Selamat! Membaca 🤗
Keesokan harinya.
Rahman masih belum menampakkan batang hidungnya.
Entah kesibukan apa yang ia lakukan hingga membuatnya tidak sempat untuk menyusul Via dan Satria.
Saat ini Via tengah rapih-rapih karena ia memilih untuk membawa Satria pulang dan menjalani perawatan di Rumah.
Tapi karena rasa kesalnya pada Rahman Via tidak pulang kerumahnya, ia memilih ikut bersama Alfian untuk pulang ke Rumah orang tuanya.
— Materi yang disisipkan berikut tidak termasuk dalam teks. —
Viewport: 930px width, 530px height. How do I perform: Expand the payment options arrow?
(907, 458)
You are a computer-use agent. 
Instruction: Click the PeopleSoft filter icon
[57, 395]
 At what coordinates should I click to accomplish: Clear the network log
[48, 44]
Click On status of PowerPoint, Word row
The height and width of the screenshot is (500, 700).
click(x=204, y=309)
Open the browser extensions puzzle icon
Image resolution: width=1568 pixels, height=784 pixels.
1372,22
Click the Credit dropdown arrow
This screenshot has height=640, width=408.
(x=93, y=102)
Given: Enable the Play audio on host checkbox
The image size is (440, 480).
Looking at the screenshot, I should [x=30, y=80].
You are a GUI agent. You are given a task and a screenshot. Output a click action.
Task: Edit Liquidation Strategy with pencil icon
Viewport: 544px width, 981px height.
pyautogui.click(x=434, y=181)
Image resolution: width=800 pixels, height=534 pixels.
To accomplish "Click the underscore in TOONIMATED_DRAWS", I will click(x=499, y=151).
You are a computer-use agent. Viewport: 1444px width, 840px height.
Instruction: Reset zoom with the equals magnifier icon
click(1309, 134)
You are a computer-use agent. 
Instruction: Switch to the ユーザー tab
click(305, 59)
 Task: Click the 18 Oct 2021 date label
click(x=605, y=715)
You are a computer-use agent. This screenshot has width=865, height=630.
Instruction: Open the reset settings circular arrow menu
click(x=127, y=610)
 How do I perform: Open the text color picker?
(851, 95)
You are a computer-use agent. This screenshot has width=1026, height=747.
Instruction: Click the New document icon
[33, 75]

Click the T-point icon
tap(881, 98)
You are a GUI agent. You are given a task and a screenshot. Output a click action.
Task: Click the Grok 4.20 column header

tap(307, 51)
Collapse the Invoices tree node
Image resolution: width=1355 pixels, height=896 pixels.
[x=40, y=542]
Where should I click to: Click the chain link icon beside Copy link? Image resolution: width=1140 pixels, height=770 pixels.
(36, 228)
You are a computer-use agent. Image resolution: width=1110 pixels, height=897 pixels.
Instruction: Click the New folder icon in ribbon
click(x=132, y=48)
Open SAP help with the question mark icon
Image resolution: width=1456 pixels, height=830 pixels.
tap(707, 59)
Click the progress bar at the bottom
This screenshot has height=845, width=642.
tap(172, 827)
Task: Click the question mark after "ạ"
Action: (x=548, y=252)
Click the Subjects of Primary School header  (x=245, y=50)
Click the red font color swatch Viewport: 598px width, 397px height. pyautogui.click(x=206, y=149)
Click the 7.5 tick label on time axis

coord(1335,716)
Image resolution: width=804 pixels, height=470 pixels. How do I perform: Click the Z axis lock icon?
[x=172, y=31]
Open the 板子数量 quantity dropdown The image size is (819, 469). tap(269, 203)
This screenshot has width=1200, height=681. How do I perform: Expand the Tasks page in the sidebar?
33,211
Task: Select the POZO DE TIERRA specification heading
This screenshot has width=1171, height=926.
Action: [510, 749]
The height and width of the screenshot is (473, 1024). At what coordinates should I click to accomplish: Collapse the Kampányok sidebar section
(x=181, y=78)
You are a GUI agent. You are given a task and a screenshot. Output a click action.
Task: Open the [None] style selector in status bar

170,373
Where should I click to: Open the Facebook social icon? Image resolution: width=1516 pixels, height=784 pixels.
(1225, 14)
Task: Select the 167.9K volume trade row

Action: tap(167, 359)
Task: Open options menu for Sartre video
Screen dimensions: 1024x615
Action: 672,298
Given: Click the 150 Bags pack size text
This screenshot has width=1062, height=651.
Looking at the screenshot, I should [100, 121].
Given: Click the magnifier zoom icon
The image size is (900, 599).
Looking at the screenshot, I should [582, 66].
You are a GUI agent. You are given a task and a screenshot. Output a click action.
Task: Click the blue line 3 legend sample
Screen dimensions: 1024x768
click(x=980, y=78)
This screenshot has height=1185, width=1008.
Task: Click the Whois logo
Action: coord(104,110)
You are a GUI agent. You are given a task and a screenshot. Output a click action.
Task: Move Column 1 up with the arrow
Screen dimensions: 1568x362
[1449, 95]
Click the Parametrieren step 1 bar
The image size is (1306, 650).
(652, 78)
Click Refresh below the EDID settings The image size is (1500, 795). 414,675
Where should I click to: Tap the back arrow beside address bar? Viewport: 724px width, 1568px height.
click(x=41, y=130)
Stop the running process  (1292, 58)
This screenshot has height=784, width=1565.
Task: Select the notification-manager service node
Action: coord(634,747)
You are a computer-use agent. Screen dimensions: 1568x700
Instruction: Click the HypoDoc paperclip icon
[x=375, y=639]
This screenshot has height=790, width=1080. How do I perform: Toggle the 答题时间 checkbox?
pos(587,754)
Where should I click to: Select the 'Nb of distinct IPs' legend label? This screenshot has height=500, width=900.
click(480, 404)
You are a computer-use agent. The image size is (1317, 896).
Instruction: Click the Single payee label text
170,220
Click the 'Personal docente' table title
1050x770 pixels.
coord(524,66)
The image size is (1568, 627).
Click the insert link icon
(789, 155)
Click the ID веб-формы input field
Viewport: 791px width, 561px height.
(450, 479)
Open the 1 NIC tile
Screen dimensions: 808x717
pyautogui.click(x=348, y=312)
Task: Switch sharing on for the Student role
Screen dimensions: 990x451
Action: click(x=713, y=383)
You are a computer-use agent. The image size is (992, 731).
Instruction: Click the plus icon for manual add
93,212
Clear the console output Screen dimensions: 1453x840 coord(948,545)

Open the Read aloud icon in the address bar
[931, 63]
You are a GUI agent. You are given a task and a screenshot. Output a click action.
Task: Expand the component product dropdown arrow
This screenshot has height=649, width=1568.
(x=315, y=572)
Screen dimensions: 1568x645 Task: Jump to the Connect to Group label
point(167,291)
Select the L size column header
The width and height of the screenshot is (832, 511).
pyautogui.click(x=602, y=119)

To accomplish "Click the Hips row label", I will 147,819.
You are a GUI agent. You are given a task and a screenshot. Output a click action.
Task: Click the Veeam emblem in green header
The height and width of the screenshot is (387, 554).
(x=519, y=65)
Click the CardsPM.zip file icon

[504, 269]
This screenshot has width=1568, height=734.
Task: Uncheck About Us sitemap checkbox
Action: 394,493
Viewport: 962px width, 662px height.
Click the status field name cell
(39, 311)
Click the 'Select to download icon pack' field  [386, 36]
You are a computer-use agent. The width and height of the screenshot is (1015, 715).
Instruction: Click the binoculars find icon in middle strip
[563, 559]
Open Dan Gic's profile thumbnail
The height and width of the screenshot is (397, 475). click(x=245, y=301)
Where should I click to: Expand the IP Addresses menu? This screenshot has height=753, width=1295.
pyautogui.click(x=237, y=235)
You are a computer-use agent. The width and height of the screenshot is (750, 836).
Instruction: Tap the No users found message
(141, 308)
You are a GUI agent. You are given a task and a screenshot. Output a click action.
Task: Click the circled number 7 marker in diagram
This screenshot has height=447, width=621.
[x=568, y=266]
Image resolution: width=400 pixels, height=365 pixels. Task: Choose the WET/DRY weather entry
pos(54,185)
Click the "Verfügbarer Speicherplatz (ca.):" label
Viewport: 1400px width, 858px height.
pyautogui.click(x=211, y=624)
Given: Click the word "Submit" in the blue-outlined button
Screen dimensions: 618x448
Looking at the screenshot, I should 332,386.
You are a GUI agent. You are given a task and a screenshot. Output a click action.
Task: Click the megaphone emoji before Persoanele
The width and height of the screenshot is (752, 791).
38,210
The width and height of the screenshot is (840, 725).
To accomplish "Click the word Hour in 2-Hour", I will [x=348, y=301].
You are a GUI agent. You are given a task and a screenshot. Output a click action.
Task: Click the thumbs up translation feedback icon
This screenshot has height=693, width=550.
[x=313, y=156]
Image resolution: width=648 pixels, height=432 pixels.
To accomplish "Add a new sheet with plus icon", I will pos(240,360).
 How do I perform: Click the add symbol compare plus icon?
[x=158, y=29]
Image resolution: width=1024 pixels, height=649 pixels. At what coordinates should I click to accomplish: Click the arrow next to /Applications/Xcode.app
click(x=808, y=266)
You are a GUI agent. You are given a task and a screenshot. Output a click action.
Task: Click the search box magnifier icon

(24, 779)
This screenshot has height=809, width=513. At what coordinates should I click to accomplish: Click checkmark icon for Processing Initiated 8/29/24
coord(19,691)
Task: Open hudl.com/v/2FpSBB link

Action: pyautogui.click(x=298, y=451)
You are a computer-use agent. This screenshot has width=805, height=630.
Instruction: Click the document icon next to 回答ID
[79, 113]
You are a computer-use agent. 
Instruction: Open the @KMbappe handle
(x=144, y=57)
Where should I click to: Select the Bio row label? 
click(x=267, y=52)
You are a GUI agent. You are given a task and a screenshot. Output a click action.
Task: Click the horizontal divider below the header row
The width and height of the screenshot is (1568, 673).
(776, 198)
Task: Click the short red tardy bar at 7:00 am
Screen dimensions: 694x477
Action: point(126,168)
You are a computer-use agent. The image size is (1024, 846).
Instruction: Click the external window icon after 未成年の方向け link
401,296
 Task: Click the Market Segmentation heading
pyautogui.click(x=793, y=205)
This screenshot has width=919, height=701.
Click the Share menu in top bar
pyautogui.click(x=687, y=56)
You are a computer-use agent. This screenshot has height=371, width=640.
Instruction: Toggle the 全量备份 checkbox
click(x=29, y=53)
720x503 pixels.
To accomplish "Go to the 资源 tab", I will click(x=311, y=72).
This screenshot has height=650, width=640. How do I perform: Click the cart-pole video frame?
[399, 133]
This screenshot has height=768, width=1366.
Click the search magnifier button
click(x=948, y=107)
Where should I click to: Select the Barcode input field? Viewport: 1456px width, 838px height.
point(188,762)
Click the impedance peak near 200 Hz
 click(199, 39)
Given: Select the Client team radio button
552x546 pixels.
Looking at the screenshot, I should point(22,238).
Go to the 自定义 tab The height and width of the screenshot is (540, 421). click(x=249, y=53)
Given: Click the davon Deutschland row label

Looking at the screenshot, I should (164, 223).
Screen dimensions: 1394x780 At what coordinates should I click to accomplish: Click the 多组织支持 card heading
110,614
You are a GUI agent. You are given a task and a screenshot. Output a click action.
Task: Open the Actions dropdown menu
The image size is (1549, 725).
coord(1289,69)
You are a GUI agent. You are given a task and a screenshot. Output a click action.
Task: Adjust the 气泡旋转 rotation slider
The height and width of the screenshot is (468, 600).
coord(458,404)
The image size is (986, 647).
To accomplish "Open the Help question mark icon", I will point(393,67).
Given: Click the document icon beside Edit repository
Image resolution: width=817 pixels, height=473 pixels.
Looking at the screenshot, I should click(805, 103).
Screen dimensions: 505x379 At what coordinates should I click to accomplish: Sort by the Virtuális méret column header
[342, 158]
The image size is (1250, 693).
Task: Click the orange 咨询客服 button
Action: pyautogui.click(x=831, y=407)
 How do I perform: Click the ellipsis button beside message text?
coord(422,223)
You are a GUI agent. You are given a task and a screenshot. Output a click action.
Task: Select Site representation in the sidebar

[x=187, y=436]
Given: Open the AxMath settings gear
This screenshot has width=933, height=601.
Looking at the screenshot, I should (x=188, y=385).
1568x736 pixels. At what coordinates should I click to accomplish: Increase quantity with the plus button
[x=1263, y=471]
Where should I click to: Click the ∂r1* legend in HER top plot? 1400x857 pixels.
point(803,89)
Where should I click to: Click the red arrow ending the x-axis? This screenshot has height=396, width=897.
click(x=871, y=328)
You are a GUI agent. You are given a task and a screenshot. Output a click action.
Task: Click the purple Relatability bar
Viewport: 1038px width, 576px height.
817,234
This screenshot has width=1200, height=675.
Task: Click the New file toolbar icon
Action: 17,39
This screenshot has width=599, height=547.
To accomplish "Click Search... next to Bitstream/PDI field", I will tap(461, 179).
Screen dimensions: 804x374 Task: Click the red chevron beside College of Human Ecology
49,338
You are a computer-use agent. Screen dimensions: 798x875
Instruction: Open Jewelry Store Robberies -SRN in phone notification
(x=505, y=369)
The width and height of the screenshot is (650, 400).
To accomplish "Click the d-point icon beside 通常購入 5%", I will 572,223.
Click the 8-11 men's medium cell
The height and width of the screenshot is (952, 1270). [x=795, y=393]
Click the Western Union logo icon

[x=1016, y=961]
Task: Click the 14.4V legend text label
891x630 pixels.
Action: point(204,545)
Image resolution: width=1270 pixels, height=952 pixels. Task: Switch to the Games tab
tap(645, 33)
Dan tentu saja itu disambut baik oleh sang kakak, Alfian segera membawa Via ke Rumah orangtuanya.
❄️❄️
Rahman yang tengah menunggu kepulangan Via menjadi jenuh, sejak tadi ia menunggu namun Via tak kunjung pulang.
Rahman yang merasa khawatir segera menghubungi Via, tapi Via tidak mengangkat teleponnya.
Rahman tidak menyusul Via ke Rumah sakit karena ia benar-benar disibukkan oleh Jubaidah yang merengek sakit perut dan minta ditemani oleh Rahman, dan semalaman itulah Rahman menemui orangtuanya sampai Ia lupa menyusul Via dan anaknya.
Setelah berkali-kali mencoba menghubungi dan mengirim pesan pada Via,
akhirnya Via mendapatkan balasan dari istrinya.
Via mengatakan Jika ia sedang berada di Rumah Ibunya dan tentu hal ini membuat Rahman marah.
"Bisa-bisanya ia pulang ke Rumah orang tuanya sedangkan suaminya menunggu kepulangannya di Rumah,"gumam Rahman.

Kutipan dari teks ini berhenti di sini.